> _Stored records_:
▶

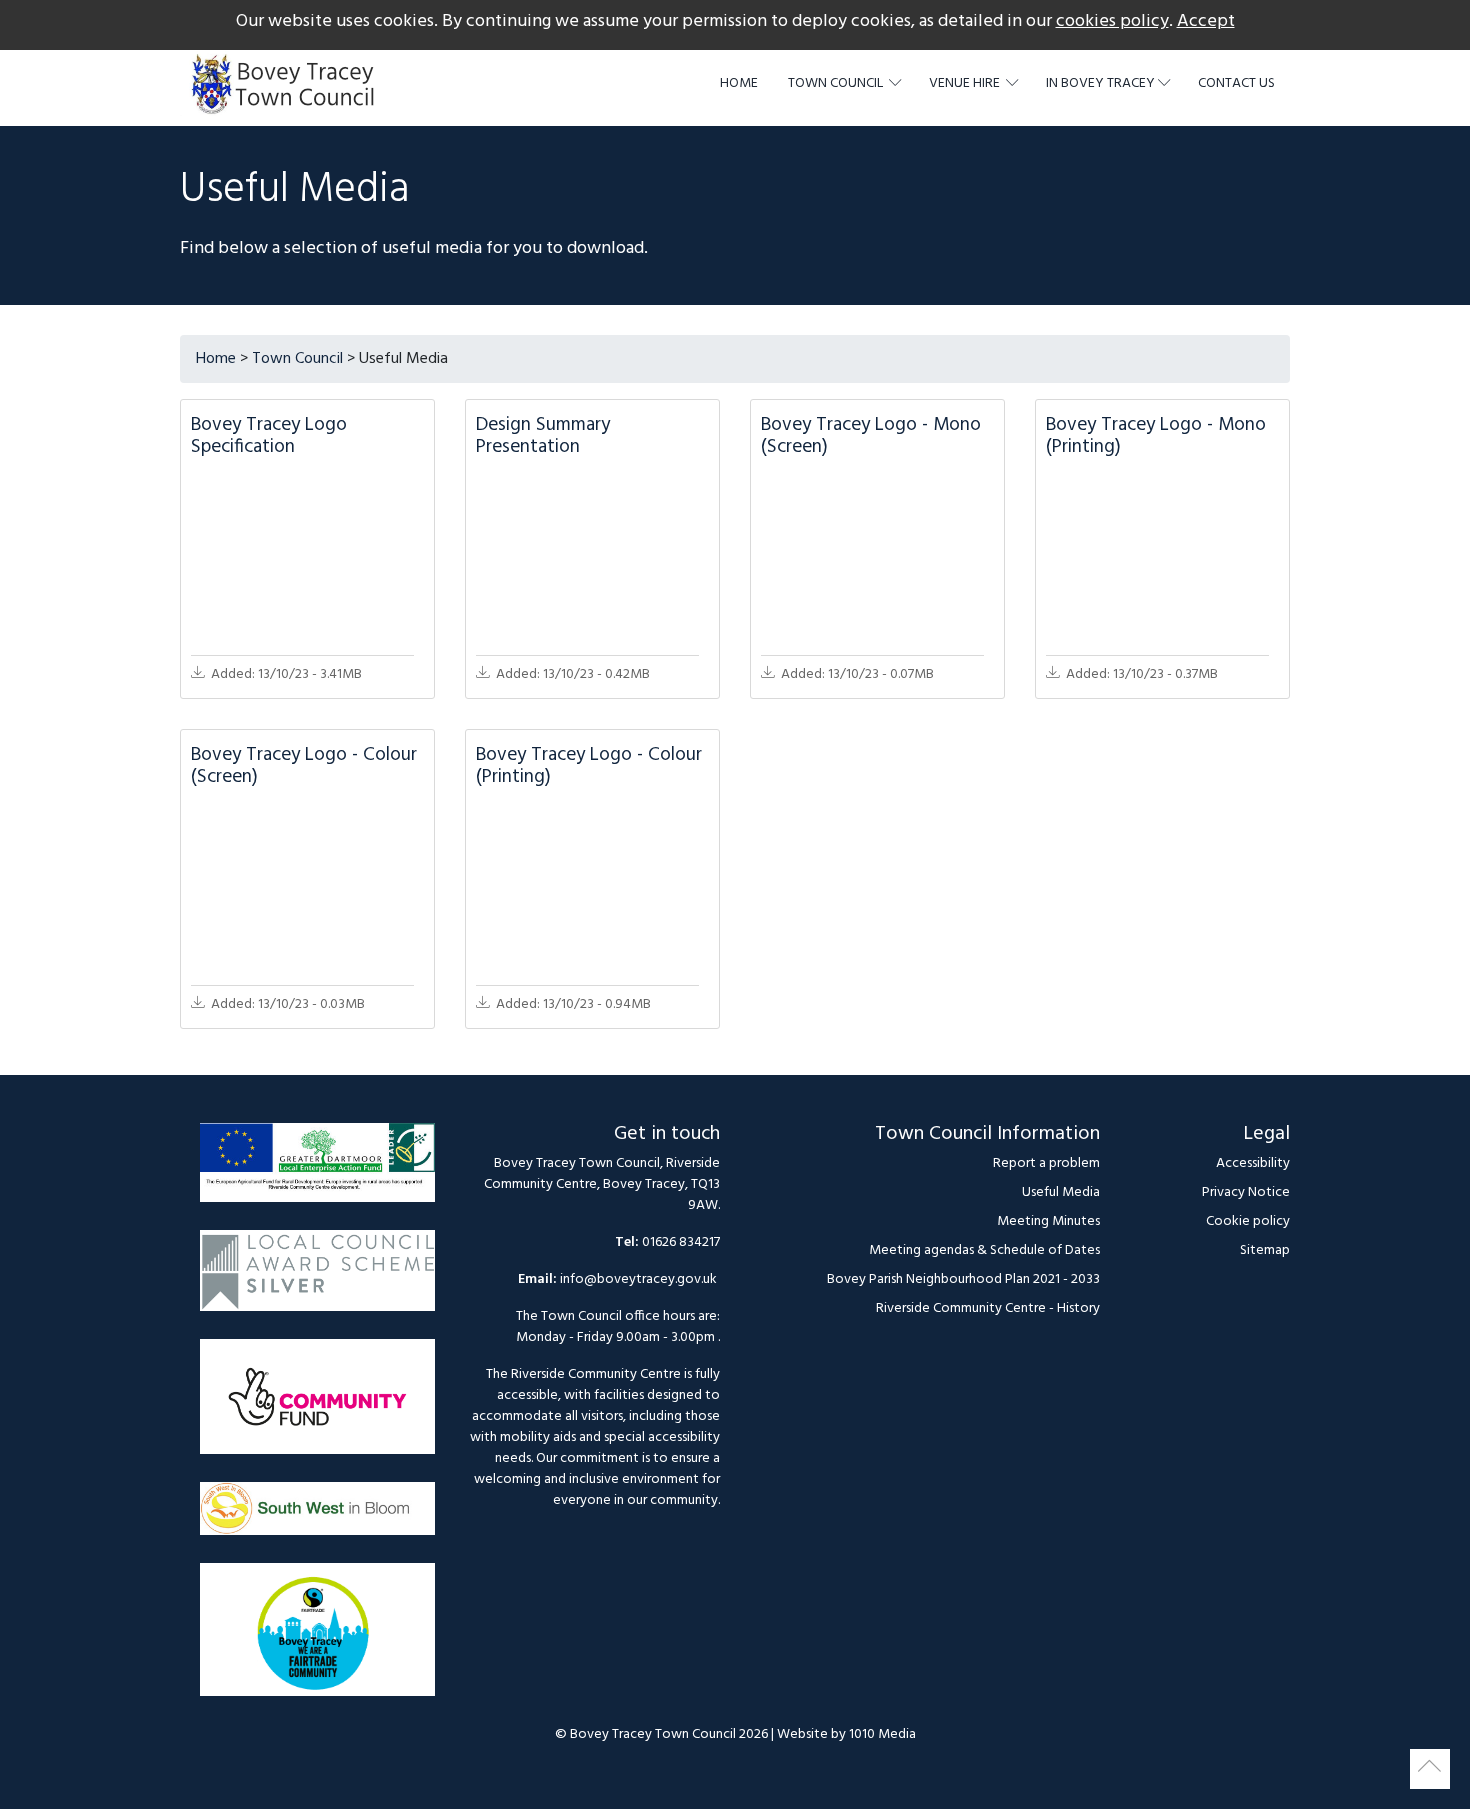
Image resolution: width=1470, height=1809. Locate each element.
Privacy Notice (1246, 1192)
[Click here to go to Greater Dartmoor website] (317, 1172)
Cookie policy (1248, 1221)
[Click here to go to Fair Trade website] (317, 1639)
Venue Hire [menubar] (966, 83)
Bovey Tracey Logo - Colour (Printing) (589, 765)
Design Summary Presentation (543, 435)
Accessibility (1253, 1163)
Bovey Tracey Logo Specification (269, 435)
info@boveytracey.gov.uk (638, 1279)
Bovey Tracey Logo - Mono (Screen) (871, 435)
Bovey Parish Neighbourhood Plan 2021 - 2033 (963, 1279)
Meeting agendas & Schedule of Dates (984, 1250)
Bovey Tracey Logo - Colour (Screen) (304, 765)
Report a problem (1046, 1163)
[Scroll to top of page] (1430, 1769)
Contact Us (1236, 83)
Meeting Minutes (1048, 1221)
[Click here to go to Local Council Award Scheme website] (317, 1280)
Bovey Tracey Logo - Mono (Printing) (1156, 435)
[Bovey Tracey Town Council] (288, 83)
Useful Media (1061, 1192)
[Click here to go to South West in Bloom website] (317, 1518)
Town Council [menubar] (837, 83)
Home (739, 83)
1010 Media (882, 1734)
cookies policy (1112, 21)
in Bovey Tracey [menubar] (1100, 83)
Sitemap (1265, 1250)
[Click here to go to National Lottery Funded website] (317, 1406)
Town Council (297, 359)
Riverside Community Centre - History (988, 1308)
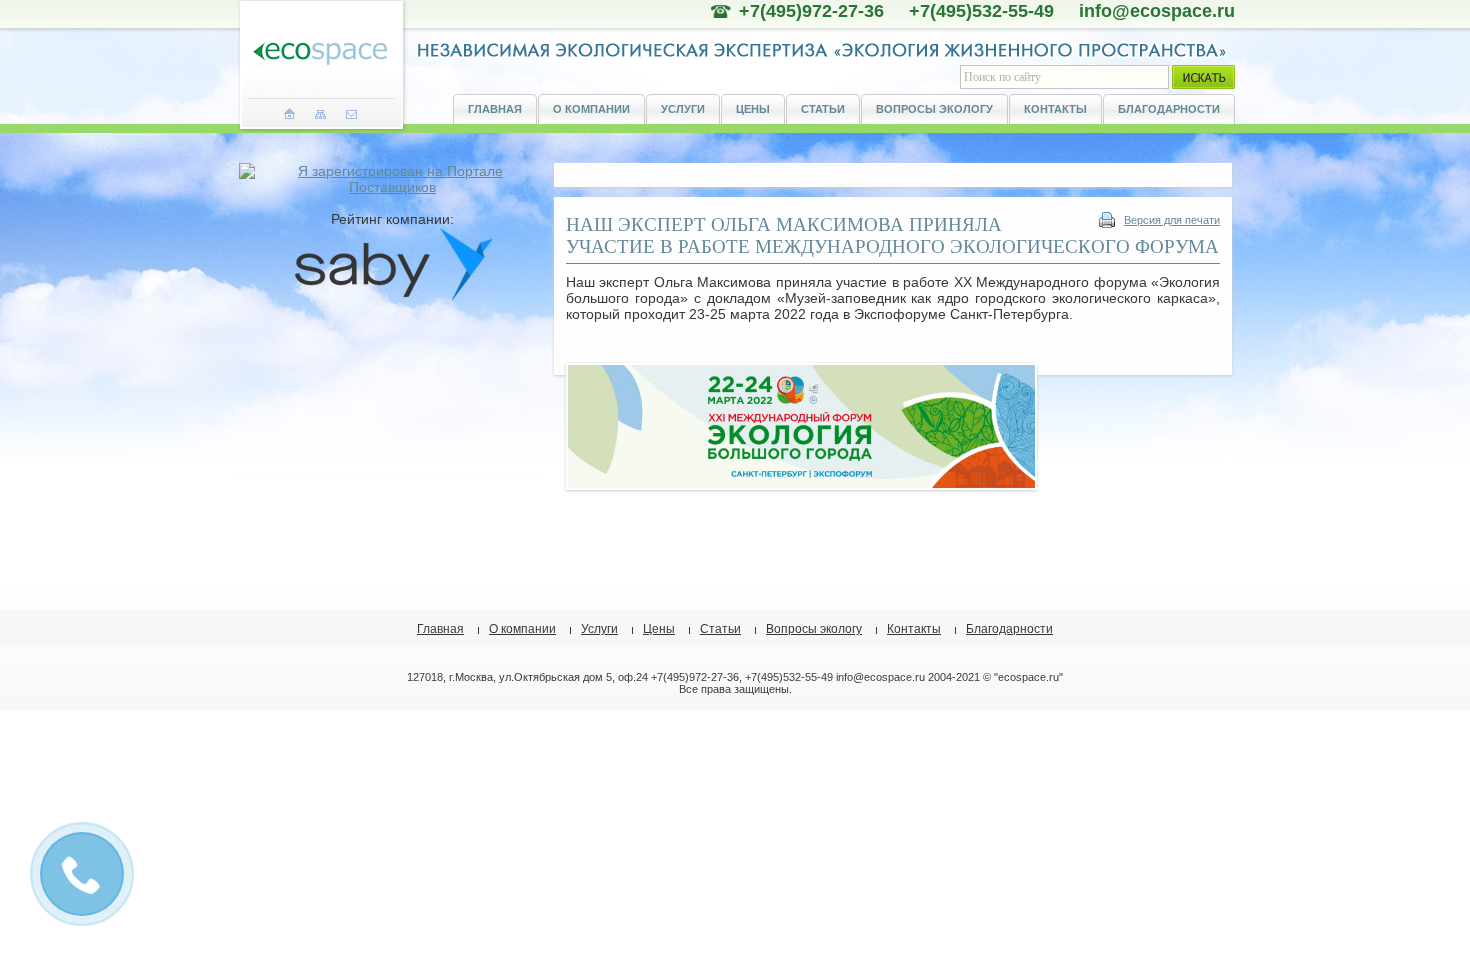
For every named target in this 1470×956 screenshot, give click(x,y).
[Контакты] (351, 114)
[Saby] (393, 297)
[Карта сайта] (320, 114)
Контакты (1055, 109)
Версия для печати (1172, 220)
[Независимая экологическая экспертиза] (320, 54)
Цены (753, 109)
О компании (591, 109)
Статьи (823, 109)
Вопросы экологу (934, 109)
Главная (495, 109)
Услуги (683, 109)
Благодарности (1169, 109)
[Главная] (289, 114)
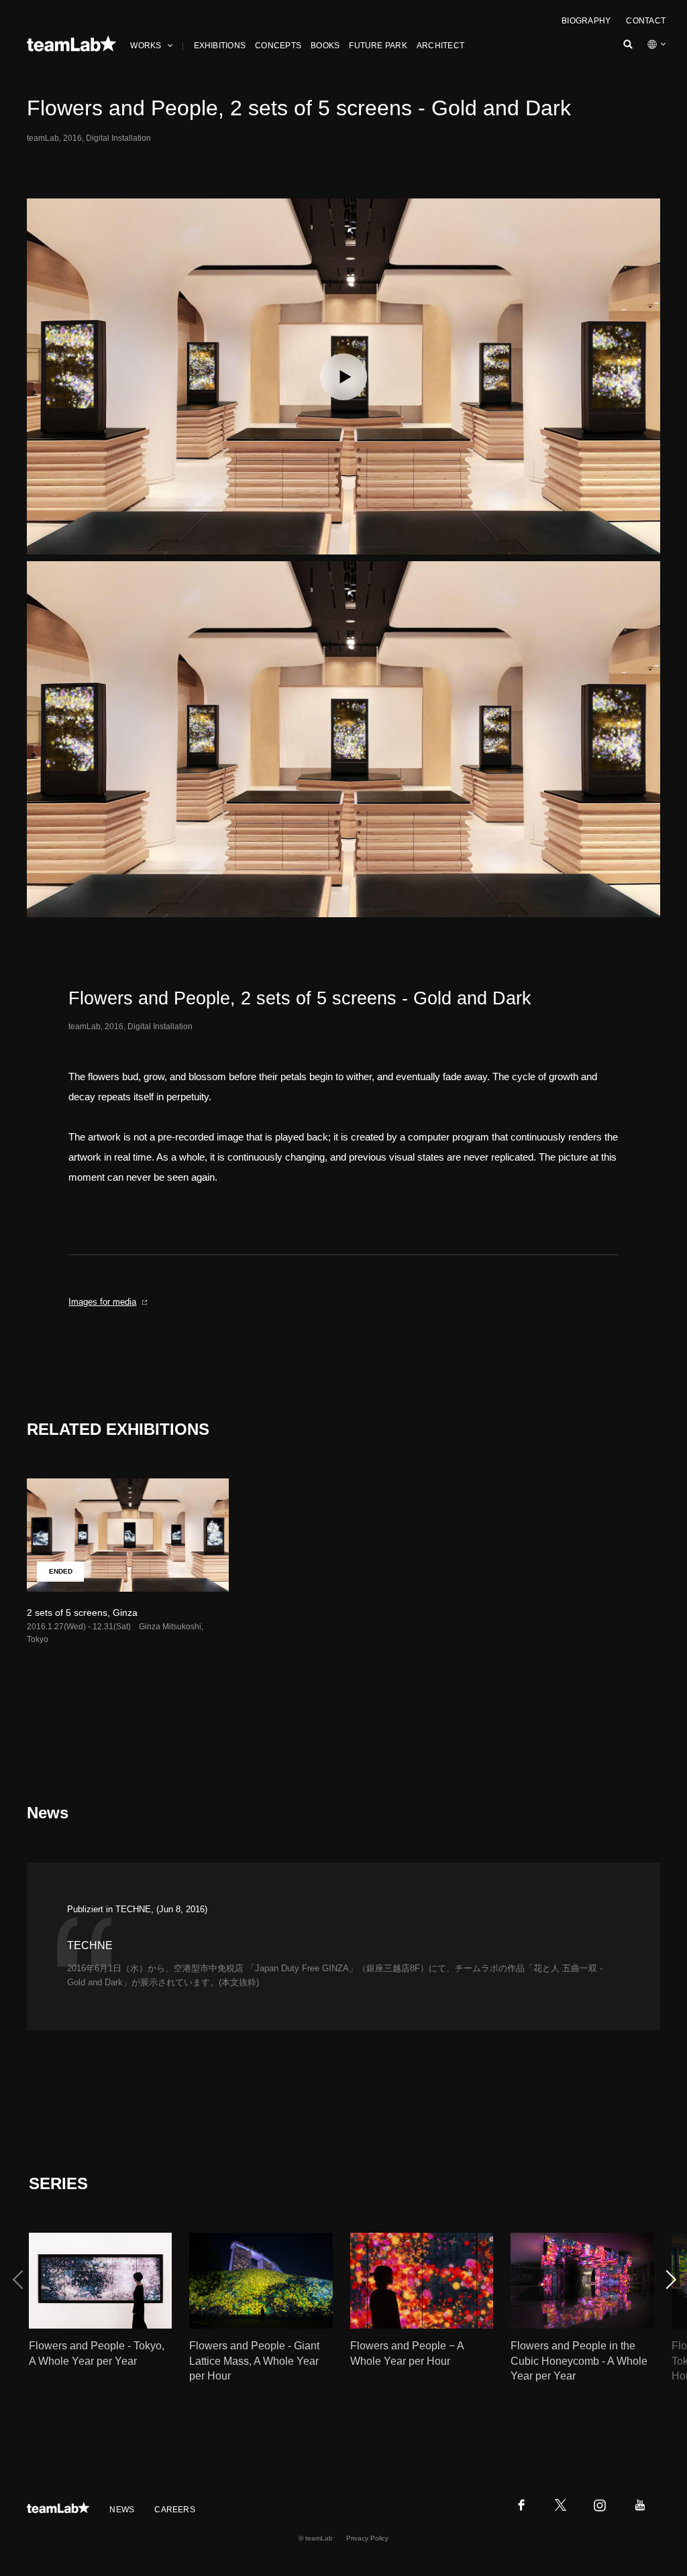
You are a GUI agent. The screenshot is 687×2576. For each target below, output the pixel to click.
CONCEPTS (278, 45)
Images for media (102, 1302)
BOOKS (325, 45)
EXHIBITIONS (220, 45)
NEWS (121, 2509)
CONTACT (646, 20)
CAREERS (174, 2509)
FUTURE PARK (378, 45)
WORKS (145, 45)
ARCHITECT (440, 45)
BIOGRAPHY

◀

> _PROBLEM DETAILS_: An exact, picture-free copy of the entries is required.

> _OUTPUT_:
Image resolution: width=1470, height=1809. Locate each element.
Privacy Notice (1246, 1192)
[Click here to go to Greater Dartmoor website] (317, 1172)
Cookie policy (1248, 1221)
[Click here to go to Fair Trade website] (317, 1639)
Venue Hire [menubar] (966, 83)
Bovey Tracey Logo - Colour (Printing) (589, 765)
Design Summary Presentation (543, 435)
Accessibility (1253, 1163)
Bovey Tracey Logo Specification (269, 435)
info@boveytracey.gov.uk (638, 1279)
Bovey Tracey Logo - Mono (Screen) (871, 435)
Bovey Parish Neighbourhood Plan 2021 - 2033 (963, 1279)
Meeting agendas & Schedule of Dates (984, 1250)
Bovey Tracey Logo - Colour (Screen) (304, 765)
Report a problem (1046, 1163)
[Scroll to top of page] (1430, 1769)
Contact Us (1236, 83)
Meeting Minutes (1048, 1221)
[Click here to go to Local Council Award Scheme website] (317, 1280)
Bovey Tracey Logo - Mono (Printing) (1156, 435)
[Bovey Tracey Town Council] (288, 83)
Useful Media (1061, 1192)
[Click here to go to South West in Bloom website] (317, 1518)
Town Council [menubar] (837, 83)
Home (739, 83)
1010 Media (882, 1734)
cookies policy (1112, 21)
in Bovey Tracey [menubar] (1100, 83)
Sitemap (1265, 1250)
[Click here to go to National Lottery Funded website] (317, 1406)
Town Council (297, 359)
Riverside Community Centre - History (988, 1308)
For every named target in this 1470×956 screenshot, give click(x,y).
[Контакты] (351, 114)
[Saby] (393, 297)
[Карта сайта] (320, 114)
Контакты (1055, 109)
Версия для печати (1172, 220)
[Независимая экологическая экспертиза] (320, 54)
Цены (753, 109)
О компании (591, 109)
Статьи (823, 109)
Вопросы экологу (934, 109)
Главная (495, 109)
Услуги (683, 109)
Благодарности (1169, 109)
[Главная] (289, 114)
You are a GUI agent. The screenshot is 687×2576. For each target below, output the pixel to click.
CONCEPTS (278, 45)
Images for media (102, 1302)
BOOKS (325, 45)
EXHIBITIONS (220, 45)
NEWS (121, 2509)
CONTACT (646, 20)
CAREERS (174, 2509)
FUTURE PARK (378, 45)
WORKS (145, 45)
ARCHITECT (440, 45)
BIOGRAPHY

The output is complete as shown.